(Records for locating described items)
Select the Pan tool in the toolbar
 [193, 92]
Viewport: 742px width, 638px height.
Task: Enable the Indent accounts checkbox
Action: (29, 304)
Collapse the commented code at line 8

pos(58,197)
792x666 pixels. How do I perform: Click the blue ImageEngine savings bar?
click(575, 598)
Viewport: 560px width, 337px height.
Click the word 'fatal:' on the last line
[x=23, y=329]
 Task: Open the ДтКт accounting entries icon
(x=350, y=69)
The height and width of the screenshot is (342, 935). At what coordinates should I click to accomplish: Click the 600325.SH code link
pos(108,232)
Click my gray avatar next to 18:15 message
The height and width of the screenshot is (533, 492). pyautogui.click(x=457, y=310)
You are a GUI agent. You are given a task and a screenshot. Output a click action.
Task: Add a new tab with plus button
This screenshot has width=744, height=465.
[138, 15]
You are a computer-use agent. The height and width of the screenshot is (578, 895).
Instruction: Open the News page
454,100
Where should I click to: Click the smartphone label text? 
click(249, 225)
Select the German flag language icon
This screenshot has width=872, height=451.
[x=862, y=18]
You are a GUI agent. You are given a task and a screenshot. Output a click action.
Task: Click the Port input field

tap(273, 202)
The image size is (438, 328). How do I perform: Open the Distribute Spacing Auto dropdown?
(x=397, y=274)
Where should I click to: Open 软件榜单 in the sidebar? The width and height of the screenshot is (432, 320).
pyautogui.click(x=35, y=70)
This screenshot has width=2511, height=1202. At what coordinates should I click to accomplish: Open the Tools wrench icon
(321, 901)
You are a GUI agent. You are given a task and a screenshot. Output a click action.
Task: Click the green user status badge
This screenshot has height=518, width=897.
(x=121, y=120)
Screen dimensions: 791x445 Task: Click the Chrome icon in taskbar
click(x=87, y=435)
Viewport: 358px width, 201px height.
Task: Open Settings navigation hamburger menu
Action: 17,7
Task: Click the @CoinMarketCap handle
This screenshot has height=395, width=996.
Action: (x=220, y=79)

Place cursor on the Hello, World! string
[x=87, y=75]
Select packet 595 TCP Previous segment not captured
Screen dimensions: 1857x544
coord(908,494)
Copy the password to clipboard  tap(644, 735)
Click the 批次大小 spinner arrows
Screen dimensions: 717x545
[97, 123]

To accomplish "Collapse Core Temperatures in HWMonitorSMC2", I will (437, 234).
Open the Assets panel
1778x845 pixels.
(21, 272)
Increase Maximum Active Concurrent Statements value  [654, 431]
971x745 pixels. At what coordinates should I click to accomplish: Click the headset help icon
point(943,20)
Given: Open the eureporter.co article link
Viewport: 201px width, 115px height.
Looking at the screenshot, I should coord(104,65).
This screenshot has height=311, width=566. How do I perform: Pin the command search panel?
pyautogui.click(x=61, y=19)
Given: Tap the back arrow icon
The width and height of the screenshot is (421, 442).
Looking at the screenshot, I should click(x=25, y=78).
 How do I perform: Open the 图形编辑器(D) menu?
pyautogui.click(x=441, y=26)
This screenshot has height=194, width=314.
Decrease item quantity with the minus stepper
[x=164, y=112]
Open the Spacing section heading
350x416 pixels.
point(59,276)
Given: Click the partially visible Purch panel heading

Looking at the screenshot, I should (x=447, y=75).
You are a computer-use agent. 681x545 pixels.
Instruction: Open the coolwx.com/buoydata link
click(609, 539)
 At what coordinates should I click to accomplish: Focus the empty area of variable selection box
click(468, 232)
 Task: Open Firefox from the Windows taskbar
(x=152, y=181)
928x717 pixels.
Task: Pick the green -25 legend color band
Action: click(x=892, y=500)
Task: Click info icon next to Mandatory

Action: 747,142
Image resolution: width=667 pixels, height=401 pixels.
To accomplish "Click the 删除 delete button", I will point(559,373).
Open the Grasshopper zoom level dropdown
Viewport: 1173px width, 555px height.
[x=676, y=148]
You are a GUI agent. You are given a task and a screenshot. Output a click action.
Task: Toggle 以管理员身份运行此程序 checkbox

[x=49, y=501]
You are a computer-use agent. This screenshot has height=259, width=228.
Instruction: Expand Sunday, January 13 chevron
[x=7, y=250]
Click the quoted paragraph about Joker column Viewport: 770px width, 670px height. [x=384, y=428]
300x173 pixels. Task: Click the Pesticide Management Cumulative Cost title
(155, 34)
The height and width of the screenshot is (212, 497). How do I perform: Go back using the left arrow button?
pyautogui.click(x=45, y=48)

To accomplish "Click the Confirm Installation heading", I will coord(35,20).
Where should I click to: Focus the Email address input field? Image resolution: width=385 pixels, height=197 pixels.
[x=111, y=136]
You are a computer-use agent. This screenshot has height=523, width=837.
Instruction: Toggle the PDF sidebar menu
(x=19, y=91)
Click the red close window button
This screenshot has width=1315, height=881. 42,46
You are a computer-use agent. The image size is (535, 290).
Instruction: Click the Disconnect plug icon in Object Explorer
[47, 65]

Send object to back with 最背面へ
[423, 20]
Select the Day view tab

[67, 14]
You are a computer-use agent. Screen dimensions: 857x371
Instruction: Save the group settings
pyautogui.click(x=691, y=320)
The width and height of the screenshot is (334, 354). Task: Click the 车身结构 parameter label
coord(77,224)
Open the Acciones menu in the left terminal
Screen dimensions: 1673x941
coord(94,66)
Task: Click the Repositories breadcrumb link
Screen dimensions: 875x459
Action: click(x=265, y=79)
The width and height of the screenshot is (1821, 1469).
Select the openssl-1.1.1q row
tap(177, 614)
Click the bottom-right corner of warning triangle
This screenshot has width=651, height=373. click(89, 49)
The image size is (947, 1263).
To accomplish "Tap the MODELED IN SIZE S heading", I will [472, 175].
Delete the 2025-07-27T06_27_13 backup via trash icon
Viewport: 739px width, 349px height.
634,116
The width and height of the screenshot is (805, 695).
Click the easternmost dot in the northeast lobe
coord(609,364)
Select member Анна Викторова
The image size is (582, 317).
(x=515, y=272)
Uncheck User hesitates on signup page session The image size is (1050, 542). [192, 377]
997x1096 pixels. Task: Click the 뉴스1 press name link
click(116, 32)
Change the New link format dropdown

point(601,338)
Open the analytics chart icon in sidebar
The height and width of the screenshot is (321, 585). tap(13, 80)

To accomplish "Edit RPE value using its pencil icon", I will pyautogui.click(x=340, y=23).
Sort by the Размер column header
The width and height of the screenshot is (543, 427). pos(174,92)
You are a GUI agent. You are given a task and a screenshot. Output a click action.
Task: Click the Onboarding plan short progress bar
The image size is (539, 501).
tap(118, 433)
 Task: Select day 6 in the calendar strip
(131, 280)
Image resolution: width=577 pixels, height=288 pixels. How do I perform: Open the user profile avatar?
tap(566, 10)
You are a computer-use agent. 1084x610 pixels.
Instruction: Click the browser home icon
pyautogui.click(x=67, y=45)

TASK BRIEF: Quote verbatim every line from the one that contains "This screenshot has height=194, width=314." through the one that contains "click(468, 232)", including both of those lines.

WRITTEN REPLY:
This screenshot has height=194, width=314.
Decrease item quantity with the minus stepper
[x=164, y=112]
Open the Spacing section heading
350x416 pixels.
point(59,276)
Given: Click the partially visible Purch panel heading

Looking at the screenshot, I should (x=447, y=75).
You are a computer-use agent. 681x545 pixels.
Instruction: Open the coolwx.com/buoydata link
click(609, 539)
 At what coordinates should I click to accomplish: Focus the empty area of variable selection box
click(468, 232)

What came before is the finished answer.